25 phrases with “doch”

25 phrases with "doch"

Anything you can do I can do better
I can do anything better than you
No, you can’t
Yes, I can
No, you can’t
Yes, I can
No, you can’t
Yes, I can! Yes, I can!

Do you remember this song from ‘Annie get your gun’?  Do you know how the song goes in German? Is it the same, with ja & nein?
Have a listen (Sorry, the original video has gone from YouTube, so I had to find another one)

Did you hear it? There was no “ja” it was  “Kann ich doch, doch ich kann!”

Unlike English which just has yes & no, German has ja, nein & doch.
And this, dear reader, is where the simplicity stops.

Doch is very tricky to translate. Type it into a dictionary and you’ll read it can be however, still, yet, but, yes, after all, you know and more. Type ‘doch’ into Google’s search bar and you’ll find super long blog posts explaining it.

There are also lots and lots of colloquial phrases with ‘doch’ that Germans often use. 25 of those you can see in this infographic.

Your challenge is to try and use some of those every week – oh, and to tell me which one is your favourite!

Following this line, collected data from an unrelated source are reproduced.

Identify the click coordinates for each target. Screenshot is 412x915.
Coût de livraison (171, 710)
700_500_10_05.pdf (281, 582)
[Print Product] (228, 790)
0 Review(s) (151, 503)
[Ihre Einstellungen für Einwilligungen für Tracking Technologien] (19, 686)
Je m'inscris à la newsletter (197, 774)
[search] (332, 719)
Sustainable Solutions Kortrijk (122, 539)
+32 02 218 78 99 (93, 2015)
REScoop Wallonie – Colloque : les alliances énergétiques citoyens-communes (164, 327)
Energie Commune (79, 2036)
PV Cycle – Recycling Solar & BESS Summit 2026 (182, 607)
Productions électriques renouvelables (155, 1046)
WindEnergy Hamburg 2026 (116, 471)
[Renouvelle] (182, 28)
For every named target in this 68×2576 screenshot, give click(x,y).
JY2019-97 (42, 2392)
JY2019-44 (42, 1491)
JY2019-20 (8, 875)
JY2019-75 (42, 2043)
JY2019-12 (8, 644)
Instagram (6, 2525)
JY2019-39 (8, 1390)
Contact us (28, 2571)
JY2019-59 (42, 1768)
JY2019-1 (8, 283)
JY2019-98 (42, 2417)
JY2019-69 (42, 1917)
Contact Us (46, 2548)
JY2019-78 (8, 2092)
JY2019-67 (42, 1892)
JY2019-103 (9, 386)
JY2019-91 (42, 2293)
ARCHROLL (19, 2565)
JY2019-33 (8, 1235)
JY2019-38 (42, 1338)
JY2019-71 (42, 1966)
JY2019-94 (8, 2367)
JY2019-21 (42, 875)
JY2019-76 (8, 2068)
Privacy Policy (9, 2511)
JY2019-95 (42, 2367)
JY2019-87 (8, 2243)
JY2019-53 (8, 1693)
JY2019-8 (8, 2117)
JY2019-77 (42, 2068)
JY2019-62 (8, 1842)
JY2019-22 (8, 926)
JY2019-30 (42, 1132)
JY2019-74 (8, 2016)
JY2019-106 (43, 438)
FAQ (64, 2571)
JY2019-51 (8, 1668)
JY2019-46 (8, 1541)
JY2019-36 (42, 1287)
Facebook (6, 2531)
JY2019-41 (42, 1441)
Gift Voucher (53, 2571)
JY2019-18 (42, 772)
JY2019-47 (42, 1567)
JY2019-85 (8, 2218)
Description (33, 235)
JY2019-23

Of course, there is one more, the one from the song. So, if anybody tells you that you can’t speak German, just tell them:

“Kann ich doch!”

Do you need help reaching your goal of German fluency? I can help you. Message me

14 thoughts on “25 phrases with “doch””

  1. I can still remember Germans trying to explain the usage of ‘doch’ and ‘schon’ to me. …most of them didn’t know themselves, it is very much a ‘feeling’ thing. Sometimes that sentence just *needs* a ‘doch’ or a ‘schon’ or both…and in Hessia preferably with a ‘gell’ tacked on the end for good measure.

    “doch schon, gell?”

  2. Another little word with a heap of intoned meanings is the word ‘oder’. Back when my eldest returned to live in the UK at age 13 or so, he acquired the nickname of ‘Uda’ because even when speaking ‘English’ to his English peers he had a habit of making a question by putting ‘oder?’ at the end of the sentence. Most people still know him, at age 27, as ‘Uda’ to this day…even his own brothers.

  3. A bit ‘Off Topic’ but I thought it might interest any readers who are trying to learn German…and who assume the rule about compound nouns ALWAYS taking the gender of the ‘end word’ is inviolate.

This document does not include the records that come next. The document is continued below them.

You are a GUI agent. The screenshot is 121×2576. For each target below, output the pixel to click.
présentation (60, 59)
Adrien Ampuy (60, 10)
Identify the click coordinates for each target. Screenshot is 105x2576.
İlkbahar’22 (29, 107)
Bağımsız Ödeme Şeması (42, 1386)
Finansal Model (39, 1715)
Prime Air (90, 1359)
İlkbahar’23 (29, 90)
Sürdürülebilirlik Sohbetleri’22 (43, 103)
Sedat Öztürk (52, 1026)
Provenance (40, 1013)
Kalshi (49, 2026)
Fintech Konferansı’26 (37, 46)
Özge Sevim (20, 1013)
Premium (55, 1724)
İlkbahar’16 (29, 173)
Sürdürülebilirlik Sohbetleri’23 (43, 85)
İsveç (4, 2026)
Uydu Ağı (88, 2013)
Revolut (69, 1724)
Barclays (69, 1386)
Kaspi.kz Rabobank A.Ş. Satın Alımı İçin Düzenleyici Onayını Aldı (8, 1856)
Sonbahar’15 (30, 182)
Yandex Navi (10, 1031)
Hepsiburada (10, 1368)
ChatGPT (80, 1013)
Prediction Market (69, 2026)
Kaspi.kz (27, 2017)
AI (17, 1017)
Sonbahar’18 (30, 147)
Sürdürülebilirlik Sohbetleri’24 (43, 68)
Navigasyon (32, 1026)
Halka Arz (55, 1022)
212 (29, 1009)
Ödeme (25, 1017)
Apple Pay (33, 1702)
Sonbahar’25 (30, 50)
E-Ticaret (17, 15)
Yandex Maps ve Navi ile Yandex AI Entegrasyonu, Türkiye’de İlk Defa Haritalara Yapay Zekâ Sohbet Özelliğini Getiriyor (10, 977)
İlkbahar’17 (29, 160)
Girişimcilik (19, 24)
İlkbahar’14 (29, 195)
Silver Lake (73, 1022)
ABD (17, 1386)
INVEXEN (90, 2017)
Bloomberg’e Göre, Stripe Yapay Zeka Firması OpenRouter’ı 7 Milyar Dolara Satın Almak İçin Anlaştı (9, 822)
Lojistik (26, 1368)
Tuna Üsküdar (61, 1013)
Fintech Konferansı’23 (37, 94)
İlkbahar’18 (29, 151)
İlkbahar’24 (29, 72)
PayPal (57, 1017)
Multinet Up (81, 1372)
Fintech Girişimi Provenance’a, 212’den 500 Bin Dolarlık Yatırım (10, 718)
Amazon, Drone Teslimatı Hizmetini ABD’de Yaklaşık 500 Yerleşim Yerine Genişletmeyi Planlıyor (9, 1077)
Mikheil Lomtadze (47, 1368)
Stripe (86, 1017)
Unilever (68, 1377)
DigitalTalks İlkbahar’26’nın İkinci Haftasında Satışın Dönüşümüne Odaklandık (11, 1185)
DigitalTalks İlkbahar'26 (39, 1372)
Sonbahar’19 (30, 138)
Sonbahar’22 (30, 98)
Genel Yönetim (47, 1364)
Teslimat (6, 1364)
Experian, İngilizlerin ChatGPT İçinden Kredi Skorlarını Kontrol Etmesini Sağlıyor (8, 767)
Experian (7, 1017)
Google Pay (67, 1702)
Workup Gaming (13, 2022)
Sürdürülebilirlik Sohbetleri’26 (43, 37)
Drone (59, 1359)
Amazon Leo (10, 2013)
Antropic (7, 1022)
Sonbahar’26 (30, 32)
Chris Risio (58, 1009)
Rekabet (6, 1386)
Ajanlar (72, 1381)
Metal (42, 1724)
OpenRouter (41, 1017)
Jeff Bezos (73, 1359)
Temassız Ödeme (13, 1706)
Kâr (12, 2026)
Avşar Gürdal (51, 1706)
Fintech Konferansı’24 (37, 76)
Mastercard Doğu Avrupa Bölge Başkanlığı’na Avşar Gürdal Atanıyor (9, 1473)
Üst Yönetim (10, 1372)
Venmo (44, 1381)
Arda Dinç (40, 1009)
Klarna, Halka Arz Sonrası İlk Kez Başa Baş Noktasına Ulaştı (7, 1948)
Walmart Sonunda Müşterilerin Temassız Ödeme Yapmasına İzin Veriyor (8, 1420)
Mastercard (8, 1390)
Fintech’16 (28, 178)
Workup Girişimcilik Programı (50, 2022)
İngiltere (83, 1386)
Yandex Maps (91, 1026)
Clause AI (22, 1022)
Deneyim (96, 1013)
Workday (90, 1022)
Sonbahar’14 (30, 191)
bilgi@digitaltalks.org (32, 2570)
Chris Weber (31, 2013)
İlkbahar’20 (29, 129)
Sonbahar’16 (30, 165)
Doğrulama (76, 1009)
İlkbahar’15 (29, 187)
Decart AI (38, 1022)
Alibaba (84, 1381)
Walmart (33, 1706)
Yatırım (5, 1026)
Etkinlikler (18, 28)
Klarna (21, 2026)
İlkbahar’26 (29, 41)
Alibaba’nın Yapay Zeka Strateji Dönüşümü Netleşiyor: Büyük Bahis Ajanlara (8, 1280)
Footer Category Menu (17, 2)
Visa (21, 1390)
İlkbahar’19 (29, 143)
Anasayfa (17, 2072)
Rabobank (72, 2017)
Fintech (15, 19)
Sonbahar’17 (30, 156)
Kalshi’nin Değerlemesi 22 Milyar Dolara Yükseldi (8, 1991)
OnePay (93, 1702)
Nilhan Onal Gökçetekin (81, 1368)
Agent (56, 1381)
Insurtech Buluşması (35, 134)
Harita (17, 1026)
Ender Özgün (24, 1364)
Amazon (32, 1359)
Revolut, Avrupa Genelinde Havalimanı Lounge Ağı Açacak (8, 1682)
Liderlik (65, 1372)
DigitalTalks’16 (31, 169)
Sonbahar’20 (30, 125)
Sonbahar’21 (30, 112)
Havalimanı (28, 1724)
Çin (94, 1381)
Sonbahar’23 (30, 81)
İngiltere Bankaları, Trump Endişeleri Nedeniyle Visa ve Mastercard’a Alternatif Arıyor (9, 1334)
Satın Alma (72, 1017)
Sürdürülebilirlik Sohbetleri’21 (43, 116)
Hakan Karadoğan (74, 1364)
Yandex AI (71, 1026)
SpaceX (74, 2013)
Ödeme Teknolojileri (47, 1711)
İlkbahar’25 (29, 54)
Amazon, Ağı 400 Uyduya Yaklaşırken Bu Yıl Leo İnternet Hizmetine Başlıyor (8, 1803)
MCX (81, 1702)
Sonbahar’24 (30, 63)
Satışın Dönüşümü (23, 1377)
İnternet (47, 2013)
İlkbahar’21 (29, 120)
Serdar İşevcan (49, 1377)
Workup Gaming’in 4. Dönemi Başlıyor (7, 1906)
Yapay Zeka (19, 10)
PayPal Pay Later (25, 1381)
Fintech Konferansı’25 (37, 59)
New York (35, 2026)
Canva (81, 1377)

    It isn’t…well not quite anyways.

    I was out walking with The Best Frau In The World this lunchtime, talking in German together as we have done for the last 27 years. I said something about ‘die Verkehr’ and she kindly corrected me, telling me it is ‘DER Verkehr’. I thought she was trying to fool me! I mean, it *IS* die Abkehr, die Umkehr, die Heimkehr, die Rückkehr, die Vorkehr, and die bloody Einkehr !

    Having now Dudened (a ‘denglischism’) I now know that (and I quote from some forum post somewhere): “It seems that Verkehr is the only modern word where der Kehr has survived. All of these compounds are early Late Modern High German neologisms. All of them except Verkehr are apparently derivations influenced by die Kehre and not der Kehr which was already practically extinct at the time.”

    Anschi, it might make a good blog post sometime, all the ‘exceptions’ (that often aren’t) to the rules of German grammar?

  4. Why so complicated?

    It means “on the contrary!”

    Say it twice if you want to emphasize it – “doch doch!” I go back to every phrase with “doch” in this thread, and “on the contrary” works!

    Try explaining the idiom (all of the meanings) of “gemütlichkeit” – that’s a little more challenging.

    • ‘On the contrary’ doesn’t fit with all of the phrases above.
      If I say to somebody ‘Mach’s doch’ I am not saying ‘on the contrary’, I am encouraging them to do something (or depending on my tone of voice, egging them on to do something).
      If somebody asks me whether I will sell lots of books this year and I reply ‘ich hoffe doch’ then I’m definitely not saying ‘on the contrary’.
      If you think of ‘doch’ as ‘on the contrary’ you may be right or might think in the right direction, but it could also be wrong. And that’s why ‘doch’ is so complicated.

  5. Doch is the positive response to a negative statement. z.b Du gehst nicht ins Kino. Doch gehe ich. Also used for emphasis. As in Mach’s doch.

  6. I recall, when studying Deutsch in college, that “doch” is a “flavoring particle,” which are now called “modal particles.” Another was “aber.” Zum beispiel: My father would taste something and say, “Das schmeckt aber gut!” Here, “aber” was added for emphasis. But apparently, flavoring particles can nuance sentence meaning in many ways. Interesting language component.